BRApi.Database.ExecuteSql(dbConnApp, truncateSql, True)
' Execute Bulk Load (Single Transaction)
Dim copySql As New StringBuilder()
copySql.AppendLine("COPY INTO " & sTableName)
copySql.AppendLine("FROM @DB_NAME.Schema_Name.STAGE_Name/" & fileNameOnly)
copySql.AppendLine("FILE_FORMAT = (FORMAT_NAME = 'CSV_NOHEADER');")
BRApi.Database.ExecuteSql(dbConnApp, copySql.ToString(), True)
' Clean up stage
Dim removeSql As String = "REMOVE @DB_NAME.Schema_Name.STAGE_Name/" & fileNameOnly & ";"

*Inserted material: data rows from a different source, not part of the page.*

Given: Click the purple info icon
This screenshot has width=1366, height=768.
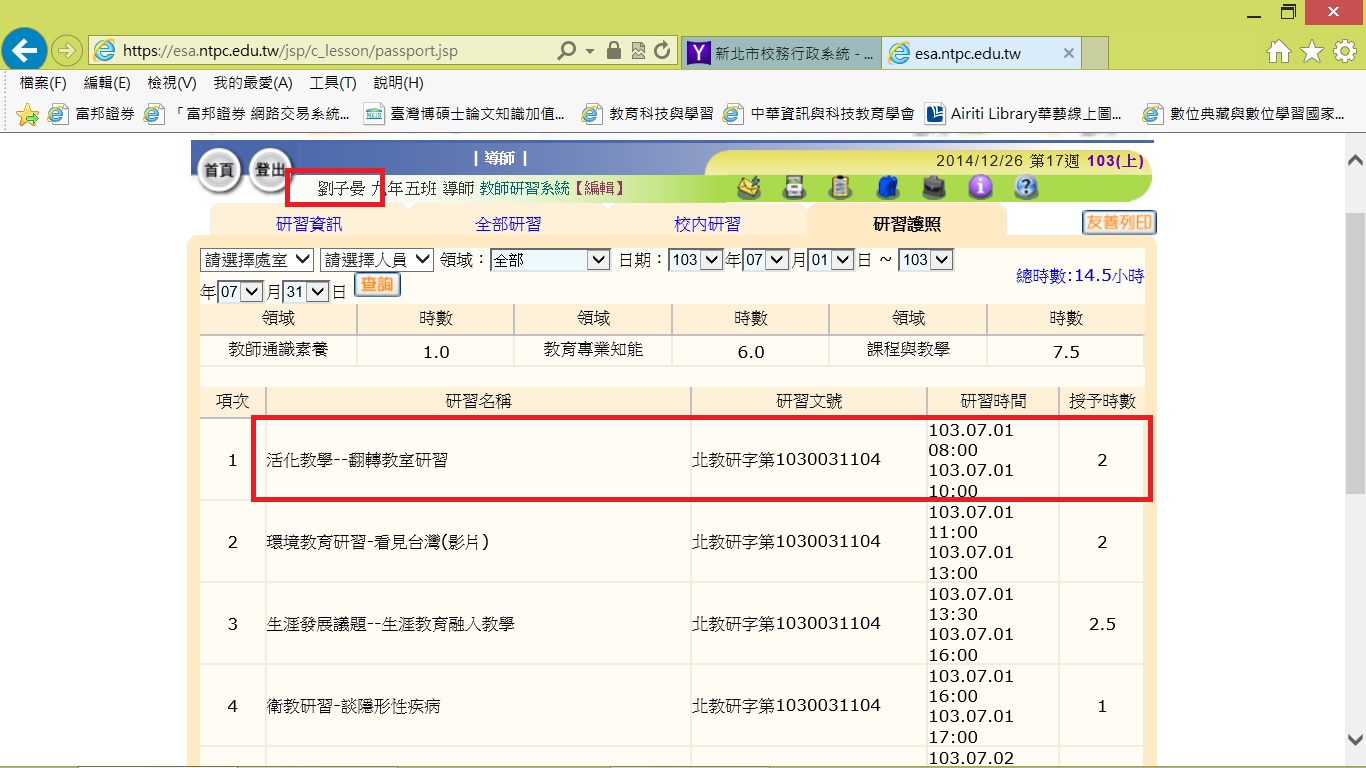Looking at the screenshot, I should pos(980,187).
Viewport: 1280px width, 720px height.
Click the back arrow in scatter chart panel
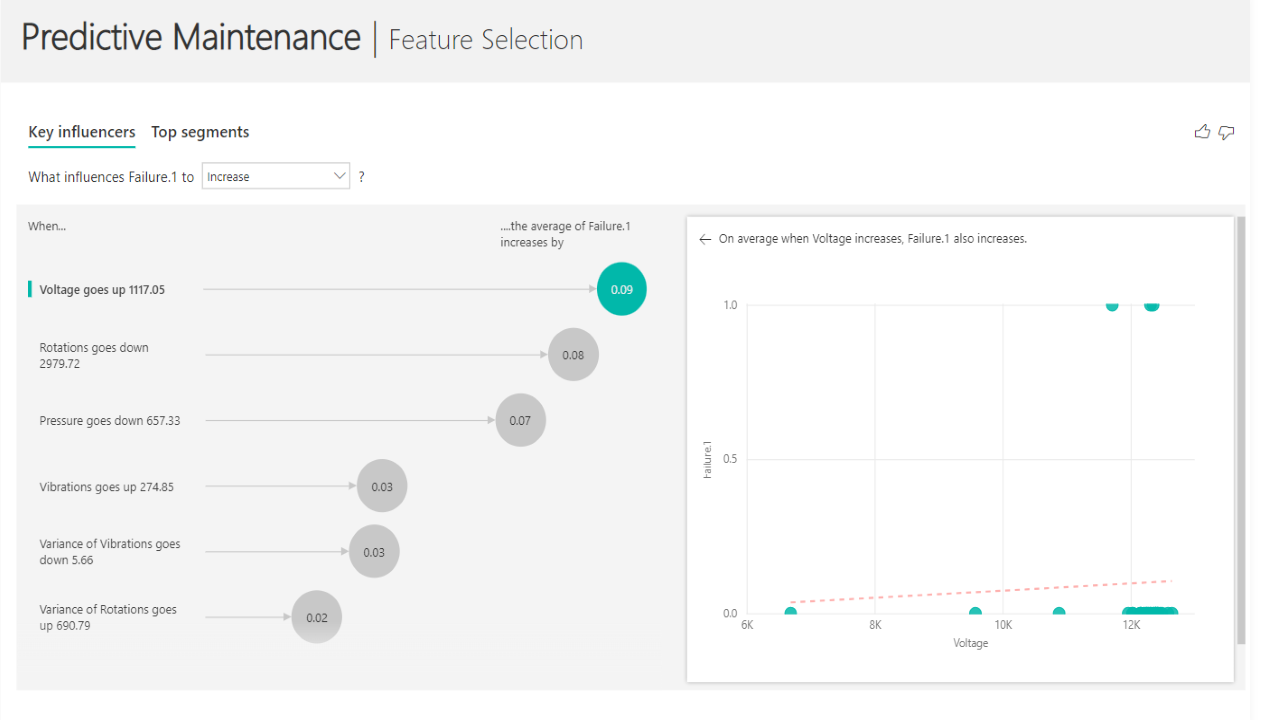click(705, 240)
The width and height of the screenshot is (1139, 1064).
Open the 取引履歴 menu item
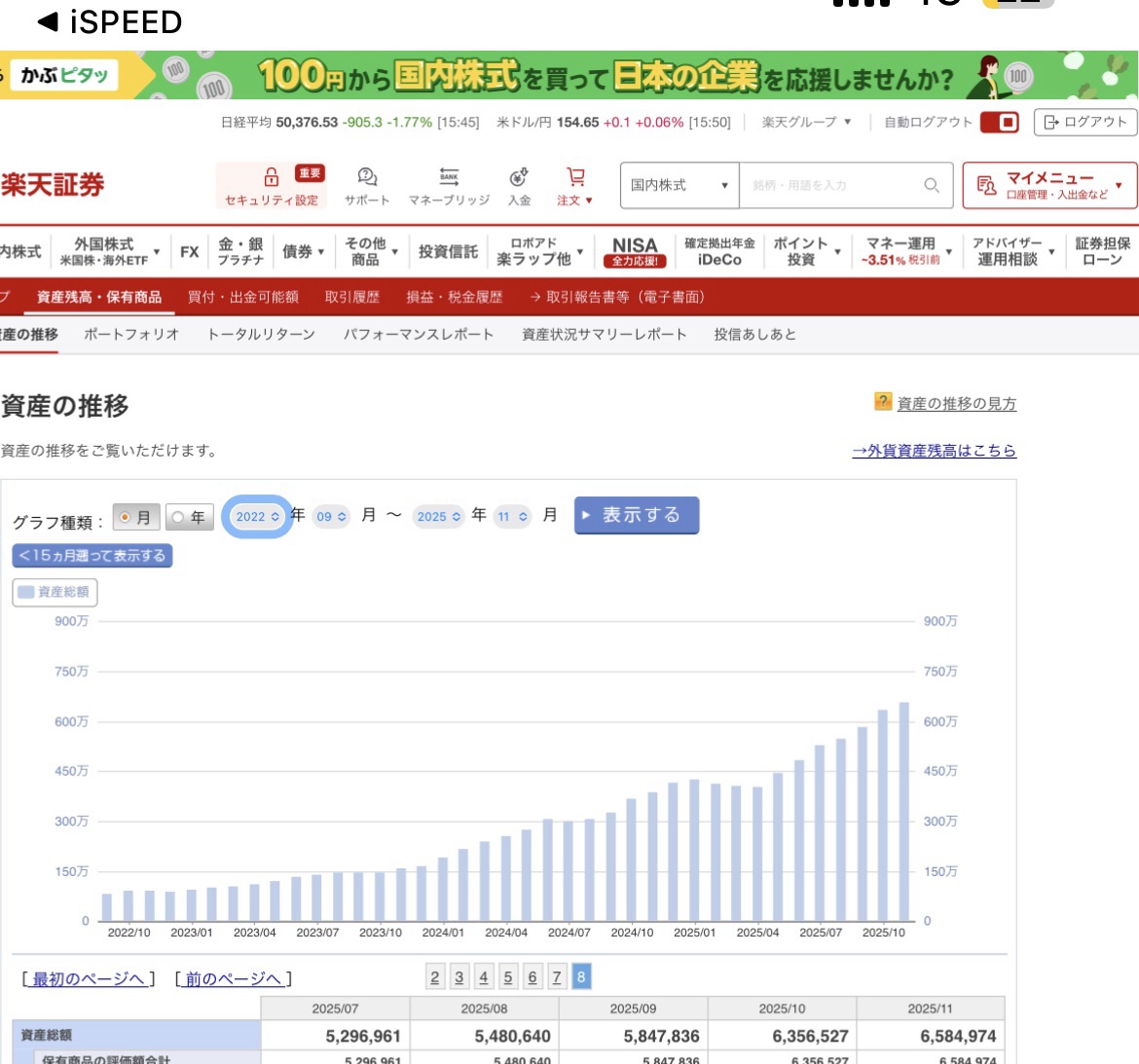point(351,297)
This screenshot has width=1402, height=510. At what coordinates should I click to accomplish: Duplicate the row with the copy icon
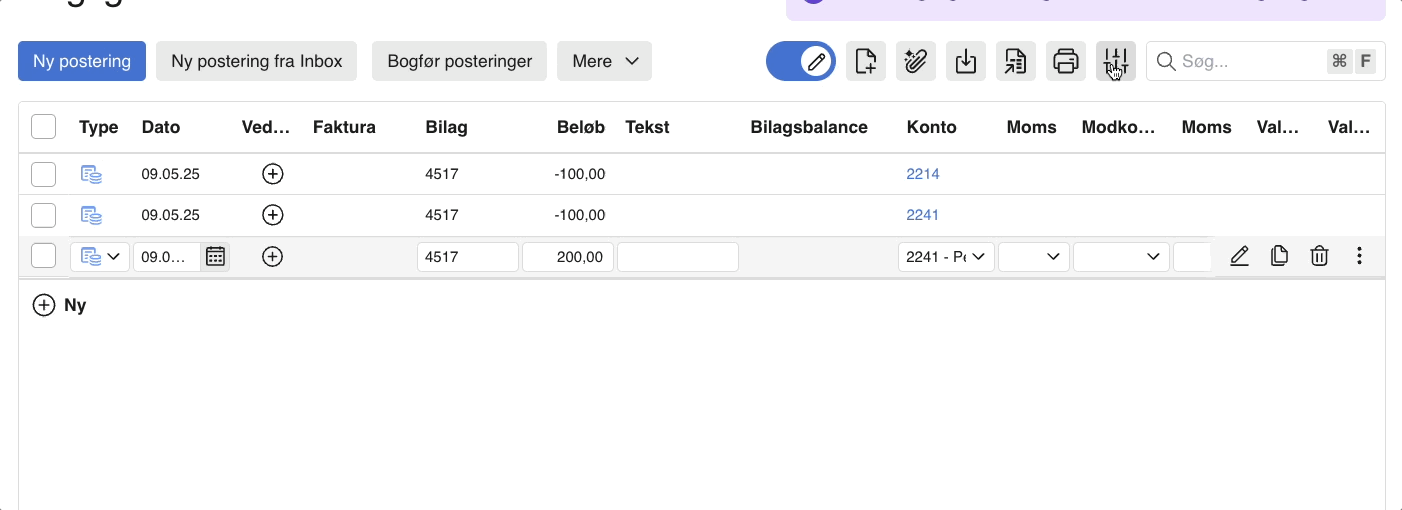[x=1279, y=256]
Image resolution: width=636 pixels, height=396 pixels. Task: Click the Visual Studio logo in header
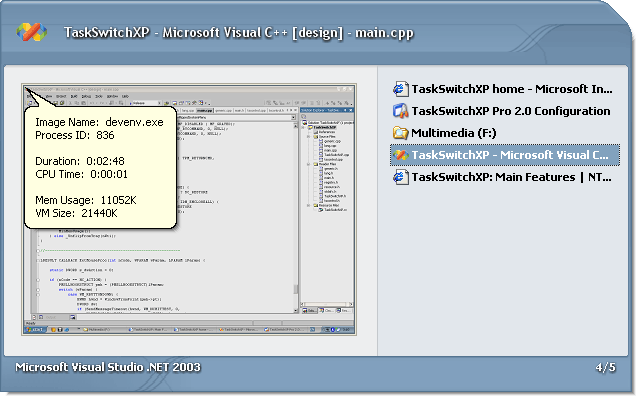tap(32, 32)
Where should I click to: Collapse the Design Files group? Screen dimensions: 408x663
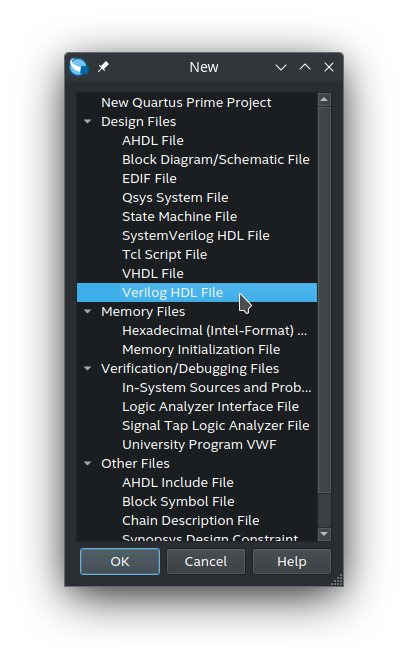[88, 122]
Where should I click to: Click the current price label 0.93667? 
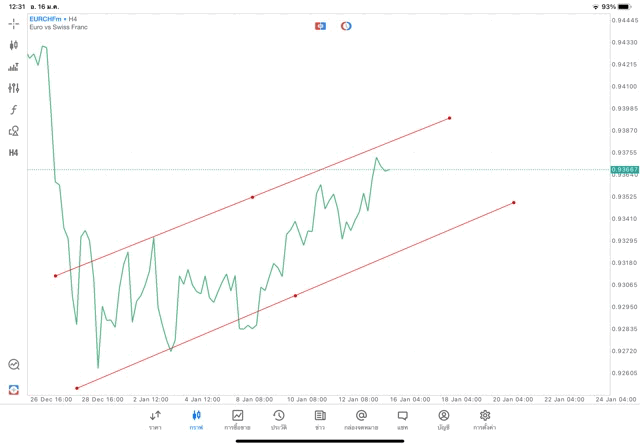pyautogui.click(x=625, y=170)
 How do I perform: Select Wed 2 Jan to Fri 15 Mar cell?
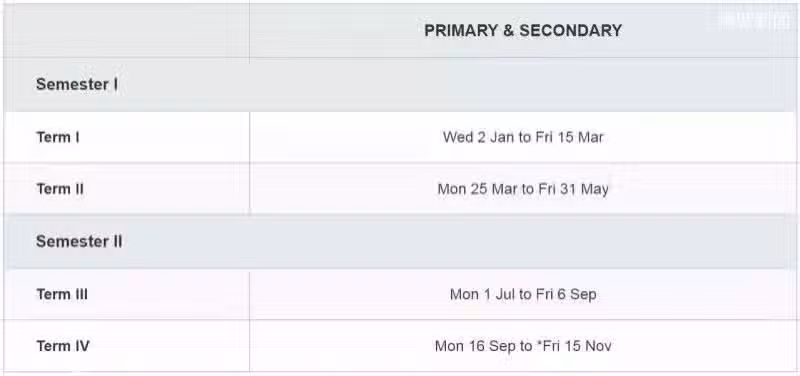coord(523,137)
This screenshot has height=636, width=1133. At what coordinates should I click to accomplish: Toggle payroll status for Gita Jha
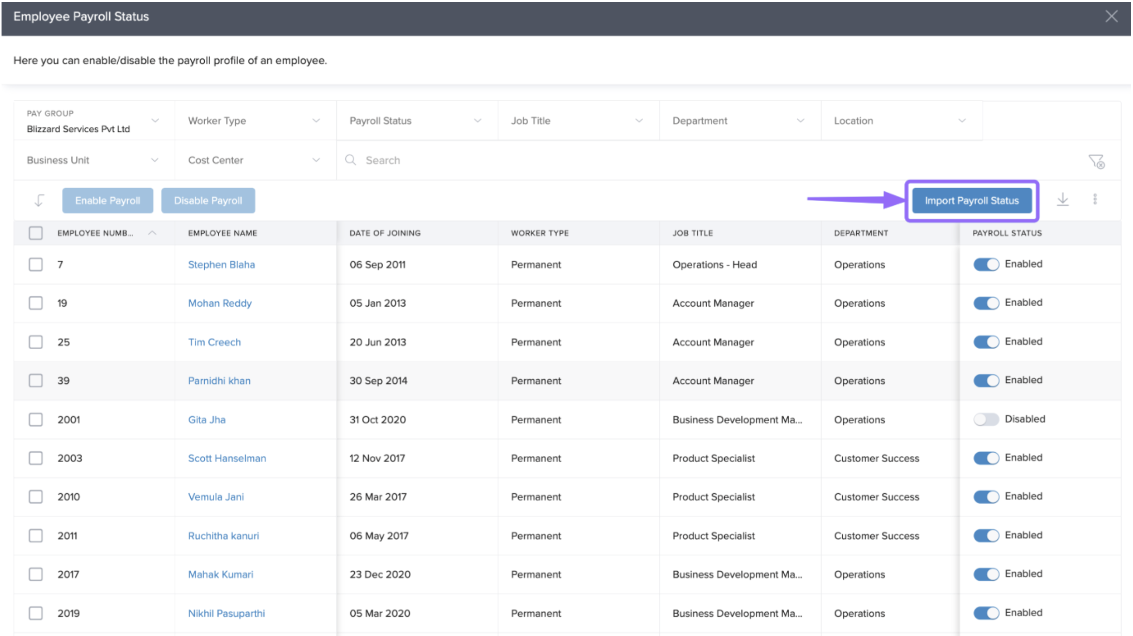tap(986, 420)
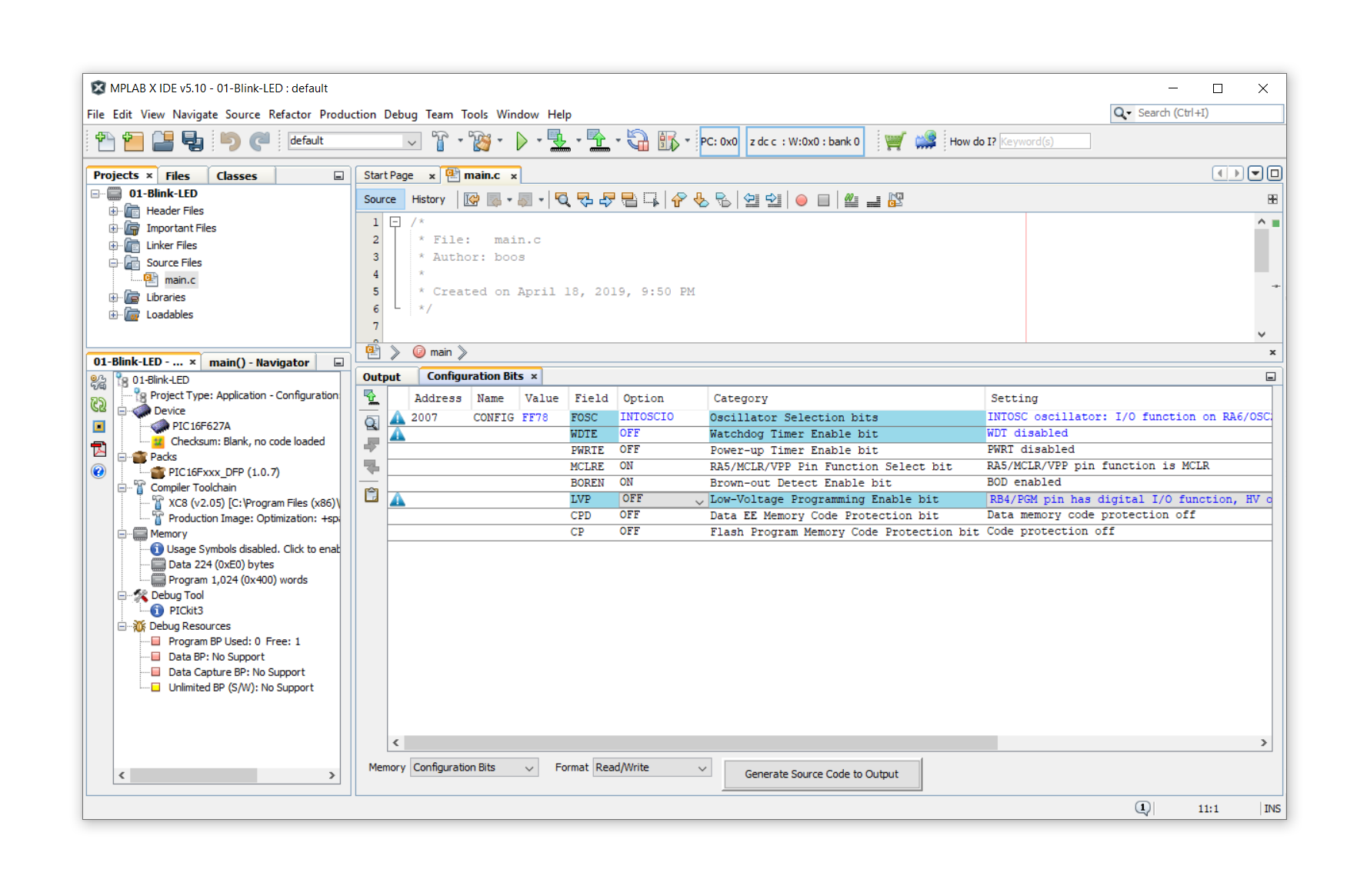The image size is (1367, 896).
Task: Click Clean and Build Project icon
Action: click(x=481, y=142)
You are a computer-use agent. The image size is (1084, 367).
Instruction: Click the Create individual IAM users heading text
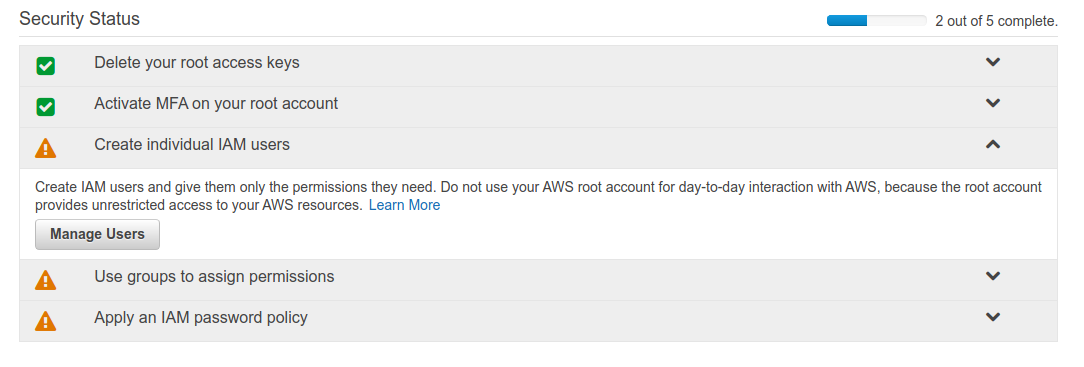[x=191, y=144]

BRApi.Database.ExecuteSql(dbConnApp, removeSql, True)
End Using
The Results
By shifting the heavy lifting from the application layer (iterative inserts) to the database layer (bulk copy), the performance gains were immediate.
| Metric | Legacy "Batch Insert" | New "Stage + Copy" | Improvement |
| Runtime | ~8 Minutes | ~1 Minute | 87.5% Faster |
| Network Calls | 50+ | 3 (Put, Copy, Remove) | 94% Reduction |
| Complexity | High (String parsing loops) | Low (Stream + SQL) | Easier Maintenance |
Conclusion
When integrating EPM systems like OneStream with cloud data warehouses, it’s tempting to rely on legacy loops and standard SQL inserts. However, mimicking the native behavior of the target system, in this case, Snowflake's bulk loading capabilities can yield order-of-magnitude performance improvements.
For Architects, the lesson is clear: don't just move data; optimize the transport mechanism for the destination environment.